There are many solutions to this issue, and mental health stigma is already being dismantled in some key ways – but technological advancements present a golden opportunity to enable wider and more direct access to healthcare. What are the advantages and disadvantages of this new frontier?

Access to Care

For starters, access to mental healthcare is difficult for many at present, as is access to primary care at large. With the NHS continuing to suffer from underfunding and administrative bloat, GP appointments have become harder to secure – and waiting lists for NHS therapies have grown longer.

Technological solutions like AI-led mindfulness courses and digital therapy sessions are crucial for lightening the load on primary care facilities, and can also greatly increase the amount of people being treated for conditions.

Reducing Stigma

The proliferation of digital healthcare solutions can also work to reduce the stigma attached to mental health issues, as working towards treating them can become as simple as downloading an app or conversing with a chatbot.

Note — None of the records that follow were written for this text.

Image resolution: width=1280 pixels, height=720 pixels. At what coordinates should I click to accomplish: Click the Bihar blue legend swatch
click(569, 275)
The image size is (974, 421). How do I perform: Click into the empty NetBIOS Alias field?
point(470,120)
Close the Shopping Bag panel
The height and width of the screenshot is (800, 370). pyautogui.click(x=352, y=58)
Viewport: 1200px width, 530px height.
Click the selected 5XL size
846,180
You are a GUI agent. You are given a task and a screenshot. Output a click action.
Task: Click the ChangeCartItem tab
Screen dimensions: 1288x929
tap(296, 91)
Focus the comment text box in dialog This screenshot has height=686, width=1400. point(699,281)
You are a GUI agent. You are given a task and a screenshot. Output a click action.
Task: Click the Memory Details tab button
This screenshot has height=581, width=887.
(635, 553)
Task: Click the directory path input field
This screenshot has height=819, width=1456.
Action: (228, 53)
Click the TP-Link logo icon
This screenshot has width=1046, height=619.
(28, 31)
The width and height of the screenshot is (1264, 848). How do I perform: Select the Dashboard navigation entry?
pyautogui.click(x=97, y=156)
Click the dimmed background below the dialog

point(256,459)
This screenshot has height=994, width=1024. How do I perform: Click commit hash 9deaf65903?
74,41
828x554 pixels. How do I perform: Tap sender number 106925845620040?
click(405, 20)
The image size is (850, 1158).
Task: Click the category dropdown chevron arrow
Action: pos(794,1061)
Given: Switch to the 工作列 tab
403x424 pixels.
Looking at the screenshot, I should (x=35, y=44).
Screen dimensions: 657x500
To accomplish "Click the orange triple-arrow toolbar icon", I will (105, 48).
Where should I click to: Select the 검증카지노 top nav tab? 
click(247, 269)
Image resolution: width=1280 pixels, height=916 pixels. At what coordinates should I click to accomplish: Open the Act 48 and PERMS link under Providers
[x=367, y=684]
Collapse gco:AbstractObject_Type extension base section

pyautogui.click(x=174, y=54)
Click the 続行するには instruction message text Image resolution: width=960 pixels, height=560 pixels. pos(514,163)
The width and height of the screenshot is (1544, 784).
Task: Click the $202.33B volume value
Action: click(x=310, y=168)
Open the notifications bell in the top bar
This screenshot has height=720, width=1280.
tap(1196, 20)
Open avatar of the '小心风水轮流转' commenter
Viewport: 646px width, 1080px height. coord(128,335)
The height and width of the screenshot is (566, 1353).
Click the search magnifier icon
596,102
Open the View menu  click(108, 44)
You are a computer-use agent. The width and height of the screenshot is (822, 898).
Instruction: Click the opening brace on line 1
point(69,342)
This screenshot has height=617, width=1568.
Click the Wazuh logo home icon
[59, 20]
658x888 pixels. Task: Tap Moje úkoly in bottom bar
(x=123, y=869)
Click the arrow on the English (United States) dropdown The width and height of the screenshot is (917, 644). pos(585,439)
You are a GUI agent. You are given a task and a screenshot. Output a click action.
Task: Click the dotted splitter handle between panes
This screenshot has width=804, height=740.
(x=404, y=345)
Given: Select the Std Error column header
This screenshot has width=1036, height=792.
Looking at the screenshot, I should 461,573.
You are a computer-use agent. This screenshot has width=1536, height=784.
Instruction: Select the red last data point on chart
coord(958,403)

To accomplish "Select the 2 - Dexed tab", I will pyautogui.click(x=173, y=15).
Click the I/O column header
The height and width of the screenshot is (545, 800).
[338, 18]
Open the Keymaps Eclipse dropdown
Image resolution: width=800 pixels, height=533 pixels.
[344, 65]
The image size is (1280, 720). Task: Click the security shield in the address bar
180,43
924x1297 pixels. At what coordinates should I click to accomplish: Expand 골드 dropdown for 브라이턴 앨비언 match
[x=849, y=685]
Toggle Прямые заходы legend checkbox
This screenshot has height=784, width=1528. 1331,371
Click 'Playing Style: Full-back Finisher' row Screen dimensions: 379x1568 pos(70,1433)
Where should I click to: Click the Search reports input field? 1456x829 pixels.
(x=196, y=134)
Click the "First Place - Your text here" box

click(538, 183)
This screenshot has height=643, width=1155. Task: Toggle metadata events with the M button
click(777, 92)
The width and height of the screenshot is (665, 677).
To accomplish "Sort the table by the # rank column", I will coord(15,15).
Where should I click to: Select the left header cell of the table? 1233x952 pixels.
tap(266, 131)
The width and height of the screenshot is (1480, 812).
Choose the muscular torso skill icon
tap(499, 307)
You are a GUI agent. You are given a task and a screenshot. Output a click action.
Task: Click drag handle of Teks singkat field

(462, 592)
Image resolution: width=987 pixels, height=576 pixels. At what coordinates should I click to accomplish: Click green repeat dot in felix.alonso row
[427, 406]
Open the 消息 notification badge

The ability to start mental health treatment without having to interact with other people can also be a tonic for those with anxiety and with their thoughts on seeking help.

An Unknown Science

The other side of the coin is the relative experimentality of technological treatments over more traditional lines of inquiry. There are regulatory considerations with any new healthcare technologies, which care facilities must meet with the right legal counsel and institutional rigor. Research into new technological forms of mental healthcare must comply with codes of conduct and wider legal frameworks in order not to unexpectedly or unnecessarily harm patients undergoing experimental procedures. 

Data and Privacy

Speaking of regulatory compliance, there is also a separate angle to address regarding technological solutions for mental health treatment. With many practical – and currently available – technological solutions involving remote access to therapies or resources, there is the introduction of risk to privacy or personal information.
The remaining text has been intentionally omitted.